1. An electric actuator for a marine steering system, the electric actuator comprising: a housing; an output shaft of the electric actuator reciprocatingly received by the housing; a rotor disposed within the housing and coupled to the output shaft of the electric actuator, rotation of the rotor causing the output shaft of the electric actuator to reciprocate relative to the housing; a motor disposed within the housing, the motor having an output shaft coupled to the rotor, wherein a longitudinal axis of the output shaft of the motor is parallel with a longitudinal axis of the output shaft of the electric actuator; and a drive mechanism disposed within the housing, the drive mechanism coupling the output shaft of electric actuator to the rotor, wherein the drive mechanism is on a plane radial to a longitudinal axis of the output shaft of the motor.

2. The electric actuator as claimed in claim 1 wherein the drive mechanism is a tensioned drive mechanism.

3. The electric actuator as claimed in claim 1 wherein the drive mechanism includes a belt which couples the output shaft of the electric actuator to the rotor.

4. The electric actuator as claimed in claim 3 wherein the belt is provided with a tensioner.

5. The electric actuator as claimed in claim 1 wherein the drive mechanism includes an idler gear which couples the output shaft of the electric actuator to the rotor.

The electric actuator as claimed in claim 1 wherein wiring is connected to the electric actuator along a longitudinal axis which is generally parallel to the longitudinal axis of the output shaft of the electric actuator.

The electric actuator as claimed in claim 1 further including a position sensor disposed on the rotor for sensing a position of the rotor.

The electric actuator as claimed in claim 7 wherein the position sensor senses an actual steering position based on a position of the rotor.

The electric actuator as claimed in claim 7 wherein the position sensor is a rotary position sensor.

The electric actuator as claimed in claim 9 wherein the rotary position sensor employs a gear reduction.

The electric actuator as claimed in claim 9 wherein the rotary position sensor employs a gear reduction so that a driven sensor gear never rotates more than one rotation.

The electric actuator as claimed in claim 1 further including a clutch directly coupled to the rotor.

13. The electric actuator as claimed in claim 12 wherein the clutch functions as a brake.

14. The electric actuator as claimed in claim 1 wherein the housing has a T-shaped profile with longitudinally extending arm portions.

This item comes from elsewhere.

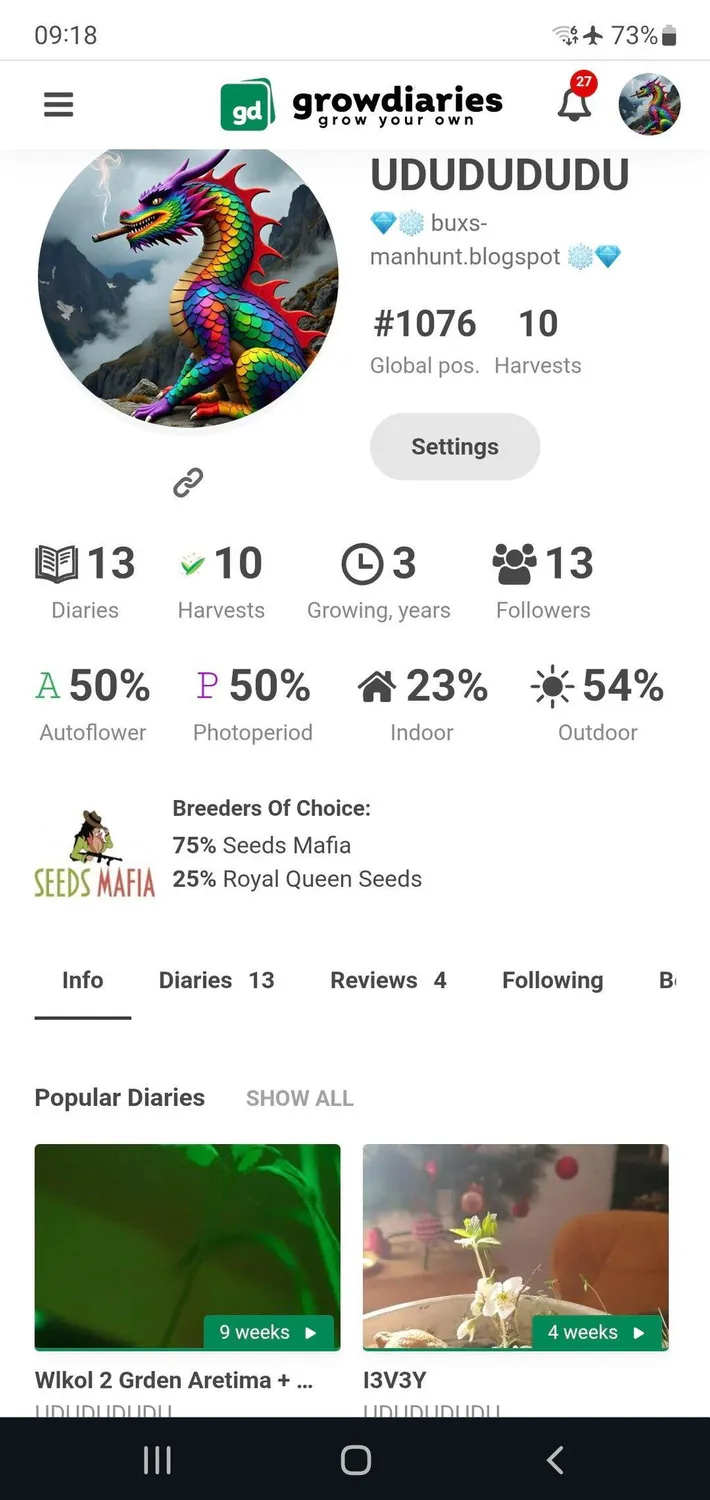710x1500 pixels.
Task: Tap the Android home navigation button
Action: 355,1460
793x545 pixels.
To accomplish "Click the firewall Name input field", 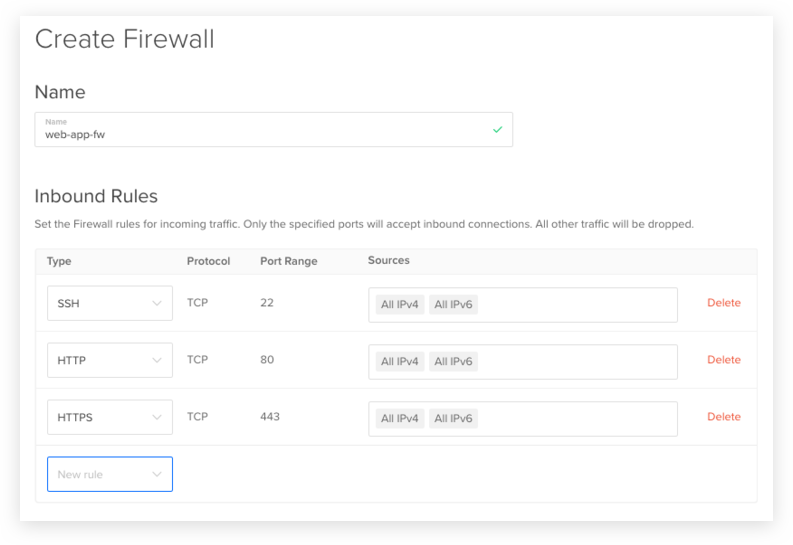I will click(x=274, y=130).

15. A steering system for a marine vessel, the steering system comprising: a propulsion unit including a tilt tube, a support rod received by the tilt tube, and a tiller; and an electric actuator for imparting steering movement to the propulsion unit, the electric actuator including: a housing; an output shaft of the electric actuator reciprocatingly received by the housing; a rotor disposed within the housing and coupled to the output shaft of the electric actuator, rotation of the rotor causing the output shaft of the electric actuator to reciprocate relative to the housing; and a motor disposed within the housing, the motor having an output shaft coupled to the rotor, wherein a longitudinal axis of the output shaft of the motor is parallel with a longitudinal axis of the output shaft of the electric actuator; and a drive mechanism disposed within the housing, the drive mechanism coupling the output shaft of electric actuator to the rotor, the drive mechanism being on a plane radial to a longitudinal axis of the output shaft of the motor; a pivot plate pivotably connected to the tiller of the propulsion unit, the pivot plate rotationally constraining the housing of the electric actuator to provide reaction torque for rotation of the rotor; and support arms which connect respective ends of the output shaft to the support rod of the propulsion unit, the support arms providing rotational constraint to the output shaft and the support arms inhibiting axial movement of the output shaft relative to the marine vessel while the housing of the electric actuator reciprocates linearly along the output shaft, wherein the motor of the electric actuator is disposed, relative to the marine vessel, in front of the output shaft of the electric actuator in a tilted down position and a tilted up position.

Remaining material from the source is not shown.